The Hypothalamic-pituitary Axis Part 1 – Anatomy & Physiology

Dr Sarah Griffiths, CT2

The Royal Cornwall Hospital, United Kingdom

Correspondence to

5TH JULY 2010


Before continuing, try to answer the following true/false questions. If you are not sure, read the tutorial and try again. The answers can be found at the end of the article, together with an explanation.

  1. The hypothalamus and posterior pituitary are connected by a portal circulation
  2. The anterior pituitary secretes 6 peptide hormones including GH and ACTH
  3. ADH is synthesised in the posterior pituitary
  4. Dopamine inhibits prolactin release
  5. Pituitary macroadenomas are greater than 20mm in diameter
  6. GH inhibits gluconeogenesis
  7. The dexamethasone suppression test is used in making a diagnosis of acromegaly
  8. Cushing’s Disease is also known as Cushing’s Syndrome
  9. TRH from the hypothalamus stimulates TSH release from the anterior pituitary
  10. Glucocorticoids inhibit ACTH release from the anterior pituitary


The pituitary is a complex endocrine gland that produces a variety of hormones, essential to survival. These hormones have both direct and indirect effects on other endocrine glands and cell turnover, growth and metabolism. Secretion of hormones by the pituitary is normally regulated by the hypothalamus and the two structures are closely linked by vascular and neural connections. Hyper- and hypo-secretion of pituitary hormones, most commonly due to pituitary tumours, can lead to various clinical conditions. Several of these conditions will be discussed later in this tutorial.

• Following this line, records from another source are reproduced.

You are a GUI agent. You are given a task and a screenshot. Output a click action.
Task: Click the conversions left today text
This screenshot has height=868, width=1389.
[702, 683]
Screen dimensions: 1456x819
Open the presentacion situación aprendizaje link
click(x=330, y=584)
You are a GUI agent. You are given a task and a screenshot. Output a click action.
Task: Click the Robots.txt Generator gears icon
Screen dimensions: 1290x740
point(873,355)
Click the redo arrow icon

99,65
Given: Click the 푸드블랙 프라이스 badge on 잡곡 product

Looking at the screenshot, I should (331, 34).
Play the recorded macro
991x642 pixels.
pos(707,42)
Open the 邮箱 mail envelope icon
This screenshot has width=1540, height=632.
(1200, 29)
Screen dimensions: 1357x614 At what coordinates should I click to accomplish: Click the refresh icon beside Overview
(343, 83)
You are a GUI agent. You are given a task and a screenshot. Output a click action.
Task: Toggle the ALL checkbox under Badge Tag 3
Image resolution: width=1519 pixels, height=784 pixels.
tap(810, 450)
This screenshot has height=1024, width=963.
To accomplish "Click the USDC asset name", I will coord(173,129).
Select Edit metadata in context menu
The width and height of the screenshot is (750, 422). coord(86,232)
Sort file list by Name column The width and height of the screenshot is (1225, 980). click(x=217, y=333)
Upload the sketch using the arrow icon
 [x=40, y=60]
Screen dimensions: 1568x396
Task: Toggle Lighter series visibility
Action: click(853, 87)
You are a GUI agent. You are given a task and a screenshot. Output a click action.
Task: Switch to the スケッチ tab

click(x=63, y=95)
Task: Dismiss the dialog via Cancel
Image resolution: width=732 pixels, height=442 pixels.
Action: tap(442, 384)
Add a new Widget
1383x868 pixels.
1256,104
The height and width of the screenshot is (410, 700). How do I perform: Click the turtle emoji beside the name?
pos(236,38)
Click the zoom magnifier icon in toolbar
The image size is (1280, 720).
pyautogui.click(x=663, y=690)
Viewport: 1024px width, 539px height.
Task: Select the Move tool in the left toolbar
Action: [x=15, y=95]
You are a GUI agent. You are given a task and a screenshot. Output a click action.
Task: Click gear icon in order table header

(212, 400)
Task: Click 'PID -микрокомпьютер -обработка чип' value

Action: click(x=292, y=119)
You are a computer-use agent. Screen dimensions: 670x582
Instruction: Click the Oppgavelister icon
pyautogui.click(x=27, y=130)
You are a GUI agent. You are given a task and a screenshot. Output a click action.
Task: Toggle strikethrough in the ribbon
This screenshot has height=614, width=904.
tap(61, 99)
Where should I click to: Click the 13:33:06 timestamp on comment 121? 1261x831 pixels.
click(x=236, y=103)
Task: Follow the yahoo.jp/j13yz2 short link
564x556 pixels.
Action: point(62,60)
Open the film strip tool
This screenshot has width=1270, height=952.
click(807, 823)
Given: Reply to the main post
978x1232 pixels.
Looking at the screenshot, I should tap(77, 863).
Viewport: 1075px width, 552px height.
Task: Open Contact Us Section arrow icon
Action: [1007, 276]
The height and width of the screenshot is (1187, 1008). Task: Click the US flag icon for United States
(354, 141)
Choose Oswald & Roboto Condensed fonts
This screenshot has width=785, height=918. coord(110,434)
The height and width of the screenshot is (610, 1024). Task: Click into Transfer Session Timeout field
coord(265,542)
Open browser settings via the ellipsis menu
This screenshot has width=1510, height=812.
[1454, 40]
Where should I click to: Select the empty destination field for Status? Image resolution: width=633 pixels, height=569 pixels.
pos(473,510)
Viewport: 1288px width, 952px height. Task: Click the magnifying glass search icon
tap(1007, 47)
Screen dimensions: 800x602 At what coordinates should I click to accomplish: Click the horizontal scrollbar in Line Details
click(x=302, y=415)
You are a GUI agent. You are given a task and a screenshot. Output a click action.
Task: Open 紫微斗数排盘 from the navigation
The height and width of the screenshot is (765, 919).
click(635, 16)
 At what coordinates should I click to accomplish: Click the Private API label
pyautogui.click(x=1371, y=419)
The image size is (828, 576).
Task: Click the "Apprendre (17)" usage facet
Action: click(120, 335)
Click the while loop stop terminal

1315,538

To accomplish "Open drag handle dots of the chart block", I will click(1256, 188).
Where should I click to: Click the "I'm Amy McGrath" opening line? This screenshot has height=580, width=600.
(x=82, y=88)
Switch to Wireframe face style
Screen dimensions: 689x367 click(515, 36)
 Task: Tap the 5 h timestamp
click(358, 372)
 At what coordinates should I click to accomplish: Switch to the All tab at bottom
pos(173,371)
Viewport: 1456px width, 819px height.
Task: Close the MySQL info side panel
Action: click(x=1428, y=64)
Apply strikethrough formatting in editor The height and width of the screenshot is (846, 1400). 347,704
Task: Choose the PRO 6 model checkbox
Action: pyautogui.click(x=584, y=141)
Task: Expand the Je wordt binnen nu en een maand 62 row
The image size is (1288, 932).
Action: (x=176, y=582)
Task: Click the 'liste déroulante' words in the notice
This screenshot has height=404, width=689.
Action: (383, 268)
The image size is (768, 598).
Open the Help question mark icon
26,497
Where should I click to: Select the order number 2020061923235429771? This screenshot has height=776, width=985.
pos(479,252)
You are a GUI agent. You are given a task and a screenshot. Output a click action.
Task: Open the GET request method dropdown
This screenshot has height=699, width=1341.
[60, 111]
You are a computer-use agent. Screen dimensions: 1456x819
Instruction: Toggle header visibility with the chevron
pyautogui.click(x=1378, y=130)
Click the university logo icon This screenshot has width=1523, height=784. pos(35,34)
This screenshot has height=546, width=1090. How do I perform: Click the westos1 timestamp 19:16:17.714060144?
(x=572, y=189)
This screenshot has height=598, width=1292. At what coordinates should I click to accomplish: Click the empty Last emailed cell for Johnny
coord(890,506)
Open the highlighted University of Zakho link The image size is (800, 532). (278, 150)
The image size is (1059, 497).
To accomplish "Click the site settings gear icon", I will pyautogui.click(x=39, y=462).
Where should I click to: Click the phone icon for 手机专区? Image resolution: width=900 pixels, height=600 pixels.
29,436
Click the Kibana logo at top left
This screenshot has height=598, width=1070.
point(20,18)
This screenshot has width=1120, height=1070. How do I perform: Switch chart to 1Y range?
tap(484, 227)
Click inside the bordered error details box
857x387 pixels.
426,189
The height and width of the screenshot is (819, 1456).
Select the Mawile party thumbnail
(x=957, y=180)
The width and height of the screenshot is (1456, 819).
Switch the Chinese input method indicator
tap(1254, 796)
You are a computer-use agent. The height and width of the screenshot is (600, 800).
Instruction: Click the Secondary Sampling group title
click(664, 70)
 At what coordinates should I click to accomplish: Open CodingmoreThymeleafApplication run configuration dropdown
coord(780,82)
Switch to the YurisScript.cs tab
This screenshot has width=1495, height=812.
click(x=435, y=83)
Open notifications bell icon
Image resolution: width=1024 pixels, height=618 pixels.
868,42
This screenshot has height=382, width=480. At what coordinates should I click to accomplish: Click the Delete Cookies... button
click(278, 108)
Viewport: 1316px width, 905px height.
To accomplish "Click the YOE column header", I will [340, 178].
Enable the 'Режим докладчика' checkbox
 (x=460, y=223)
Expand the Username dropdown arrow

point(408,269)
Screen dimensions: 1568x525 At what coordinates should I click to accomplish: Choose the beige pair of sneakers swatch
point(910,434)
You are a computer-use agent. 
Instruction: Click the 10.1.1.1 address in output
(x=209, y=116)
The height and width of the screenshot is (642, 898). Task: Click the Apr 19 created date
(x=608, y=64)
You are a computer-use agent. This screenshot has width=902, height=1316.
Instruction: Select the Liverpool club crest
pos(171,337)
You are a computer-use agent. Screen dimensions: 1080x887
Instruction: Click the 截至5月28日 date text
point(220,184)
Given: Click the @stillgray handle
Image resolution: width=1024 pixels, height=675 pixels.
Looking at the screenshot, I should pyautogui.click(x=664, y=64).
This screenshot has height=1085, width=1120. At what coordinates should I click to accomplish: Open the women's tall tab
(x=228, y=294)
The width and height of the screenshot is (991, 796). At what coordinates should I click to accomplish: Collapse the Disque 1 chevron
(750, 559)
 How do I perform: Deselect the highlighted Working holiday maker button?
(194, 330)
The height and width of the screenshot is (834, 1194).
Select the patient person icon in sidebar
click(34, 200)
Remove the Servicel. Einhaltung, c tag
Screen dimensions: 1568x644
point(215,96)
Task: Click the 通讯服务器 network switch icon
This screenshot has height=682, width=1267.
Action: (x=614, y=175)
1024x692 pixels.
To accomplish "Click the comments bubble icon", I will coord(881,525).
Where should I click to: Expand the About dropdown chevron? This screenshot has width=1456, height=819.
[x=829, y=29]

The hypothalamus makes up part of the diencephalon of the brain and is situated below the thalamus where it forms the floor of the third ventricle. Directly below the hypothalamus lies the pituitary gland. The two areas are connected by neuronal tissue and blood vessels within the infundibular stalk.

The pituitary gland, which is also called the hypophysis, is situated in the middle cranial fossa. It is found in a depression of the base of the skull in the body of the sphenoid bone known as the sella turcica (Turkish saddle). This is located directly below the diaphragma sellae, a sheet of dura through which the infundibular stalk passes separating the optic chiasm from the anterior pituitary.

The pituitary gland has a diameter of approximately 8mm and is divided functionally and embryologically into two parts:

  1. The anterior pituitary (adenohypophysis)
  2. The posterior pituitary (neurohypophysis)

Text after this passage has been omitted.